**Work item**
The answer must consist solely of the lines from the opening line of the entries through the line with "The image size is (1161, 774).", transcribed exactly and without any pictures.

Pixel coordinate grounding data
——
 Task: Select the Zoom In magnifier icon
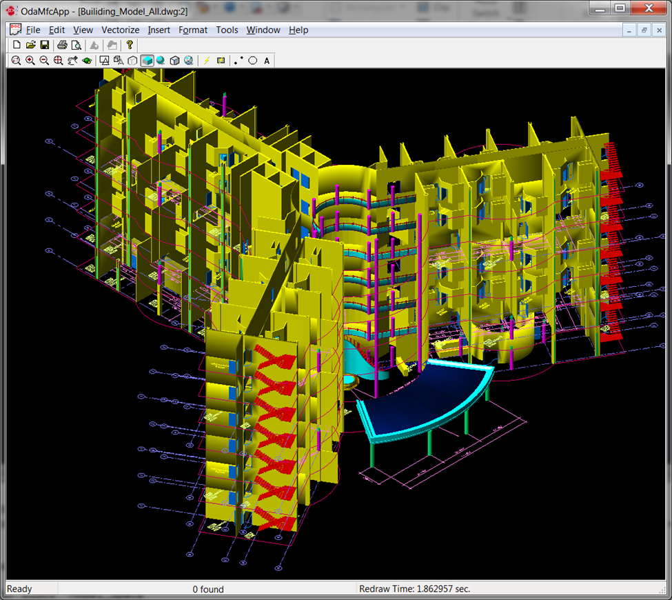(29, 60)
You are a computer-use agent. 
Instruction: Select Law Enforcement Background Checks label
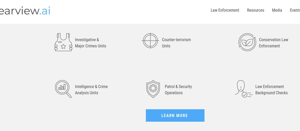[x=271, y=90]
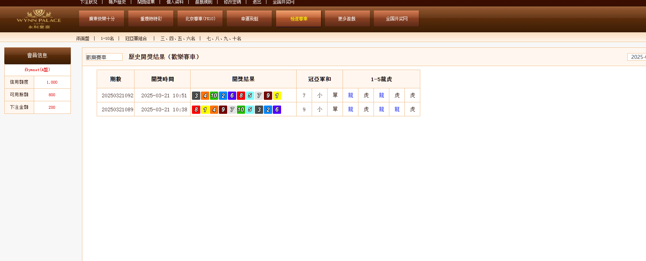The image size is (646, 261).
Task: Click the 兩面盤 sub-navigation link
Action: (83, 38)
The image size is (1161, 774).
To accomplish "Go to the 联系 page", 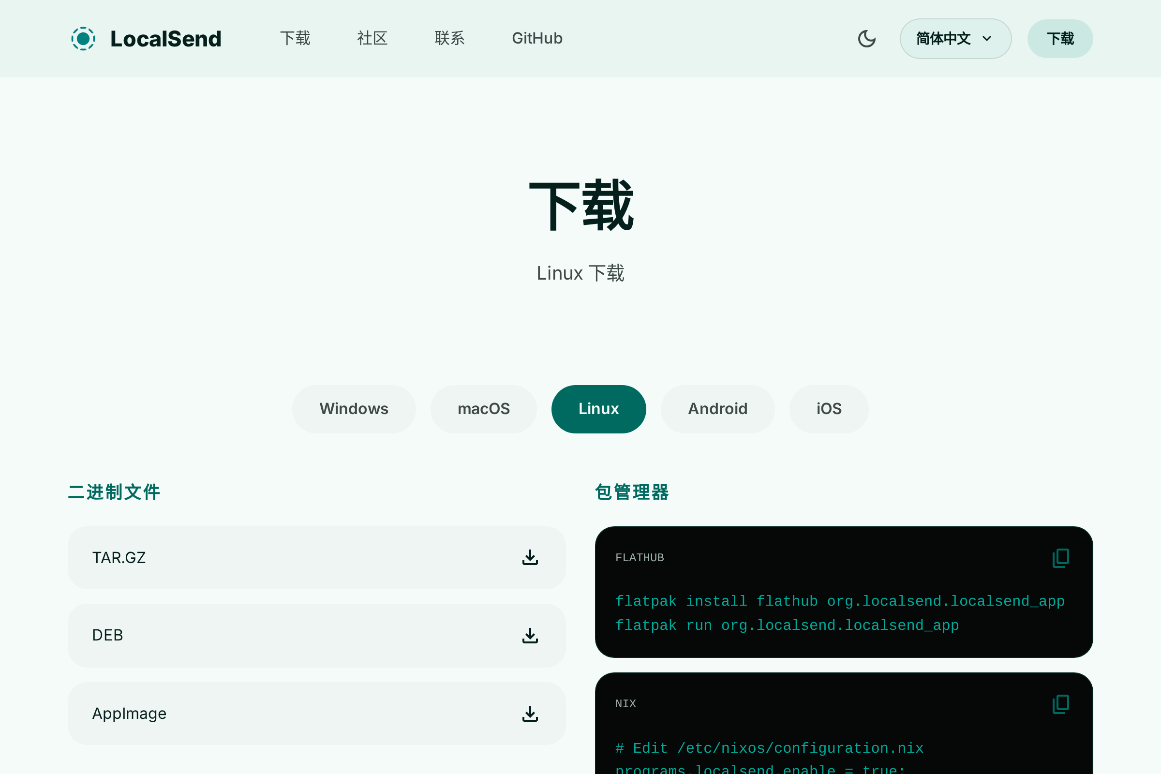I will 449,39.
——
**Solution**
 Task: Select the Zoom In magnifier icon
(29, 60)
You are a computer-use agent. 
Instruction: Select Law Enforcement Background Checks label
[x=271, y=90]
The image size is (646, 261).
Task: Click the 兩面盤 sub-navigation link
Action: (83, 38)
The image size is (1161, 774).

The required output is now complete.